Burrell is calling her business “The 420,” a reference to the time of day pot smokers like to light up and a name she thinks won’t be obvious and in-the-face of people who don’t want a pot business in town. She says she’s already had push back from local residents. “I did from the beginning when I started the smoke shop,” Burrell said. “I’ve lost business in the restaurant part of it, you know even though I’ve tried to keep it over there and there’s signs over there. I’ve never sold to anybody under 21.”

Burrell said she wants to wall off the back part of her business from the restaurant and will look into having a walled-in outdoor space if she’s allowed to have people smoke on the site. However she doesn’t plan to open up her new business right away for several reasons. For one, the state doesn’t plan to start approving retail pot licenses until September. Businesses also have to pay a 5,000-dollar-a-year license fee Burrell doesn’t expect to have a source of tested marijuana that quickly.

“I actually have already decided because of the longevity and when the growers actually get to start growing, there’s probably not going to be anything available until the end of the year,” she explained. “There’s no use turning in the 5,000 dollars. So, I’ll turn in my paperwork in January 1st 2017.”

Burrell sees the new industry as a great opportunity and likens it to gold mining because it’s a gamble and maybe a chance to get rich. “Honestly, when I started the Fisherman’s Net Café I did it because I had to. I’d had back surgery, nobody’d hire me. So I did this. I’m almost 60 now. I have no retirement whatsoever. I’ve always tried to work to take care of myself and not have anybody else be in that situation, so. Maybe this is my retirement. Maybe I’ll make enough to be able to not worry about it so much.”
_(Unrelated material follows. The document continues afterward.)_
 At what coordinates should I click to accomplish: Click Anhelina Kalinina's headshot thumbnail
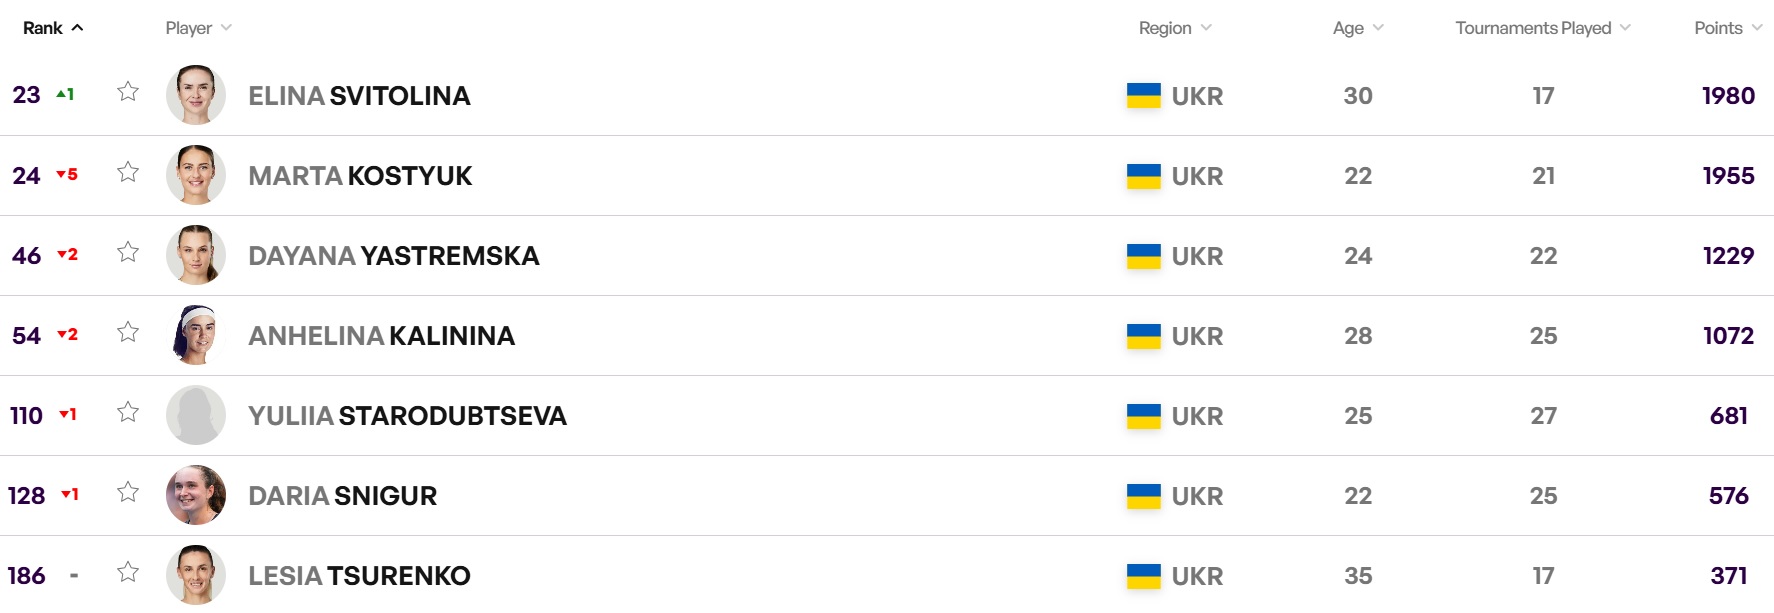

Burrell thinks the bulk of her business will be from tourists visiting Petersburg. She doesn’t think her legal sales will have any impact on illegal underground sales in the community.

There are still many things that have to happen before there is a pot shop in downtown Petersburg. The borough will be considering a local ordinance for marijuana businesses and state law makers will be considering legislation that would impact the industry – one bill includes a necessary change to allow the state to do nationwide background checks on license applicants, something required in the new state regulations.